I believed him. No one could ever accuse my father of not making up for his mistakes. I was proof of that. There was no way he’d half-ass an apology to Aly.
But as we pulled into our road and Kona ignored the low speed sign in his impatience to get to the lake house, I figured Aly wasn’t the only one who would get an explanation that day.
He only hesitated for a second when we pulled into the drive. Dad squeezed the wheel, focusing on the whites of his knuckles before he looked me square in the face like he hoped, maybe, I’d have something encouraging to say. But this would be on him. He’d started the mess by keeping it to himself. Mom, though without knowing it, had exacerbated it by believing Cass was capable of basic human decency. They’d have to get this fixed together or not at all. There was nothing I could do for them.
Dad was out of the car and up the long drive before I could get my door shut and made a beeline for my mother the second their gazes caught.
Aly set next to my mother with two half empty mugs of tea in front of them. She hazarded a glance my way before she left her chair, coming to greet me just as Dad made it to the table. There was a lot that passed between my parents then. The thick heat pulsed in the air, smelling faintly of sweat and the bitterness of Breakfast tea and honey as Dad watched my mother. He didn’t speak, seemed more content to hold her gaze.
Finally, when she seemed incapable of returning his stare, Mom looked down, frowning with her eyebrows moving together. “Sara said…”
“I know what she said, Wildcat.” He knelt in front of her. His reach was slow, hesitant, but Mom didn’t slap his hand away or tell him to leave again as those fingers stretched out. The tips touched first, a brush of his index finger, the base of his thumb cupping underneath her chin and down her throat as he made contact.

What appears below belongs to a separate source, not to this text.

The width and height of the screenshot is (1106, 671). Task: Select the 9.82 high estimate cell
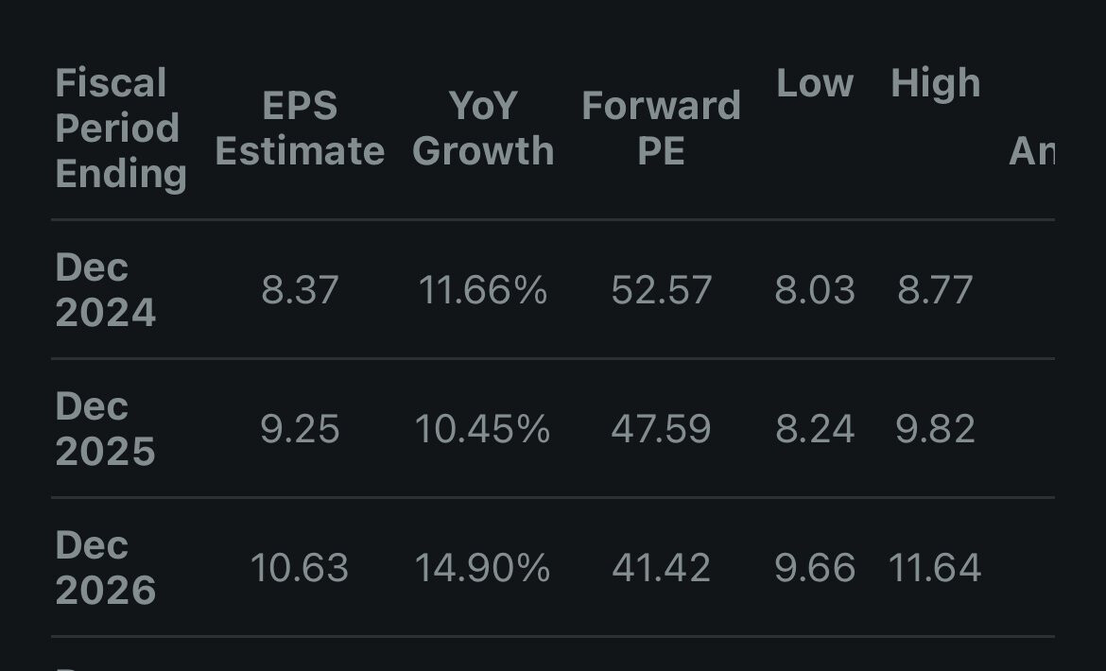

It was like the pulse of warming spring pushing against a thin sheet of ice frozen on the surface. Something that was slow, but insistent. Mom’s eyes were rimmed red, while heavy dips underneath had gone hollow and sunken. But she let Kona go on making tentative touches against her face, the small worship of his hands along those fine, thin bones, until Mom stopped being shy and those giant blue eyes of hers moved, that gaze licking up my father’s neck, to his knife edge chin, finally coming to his nose before they stared at each other.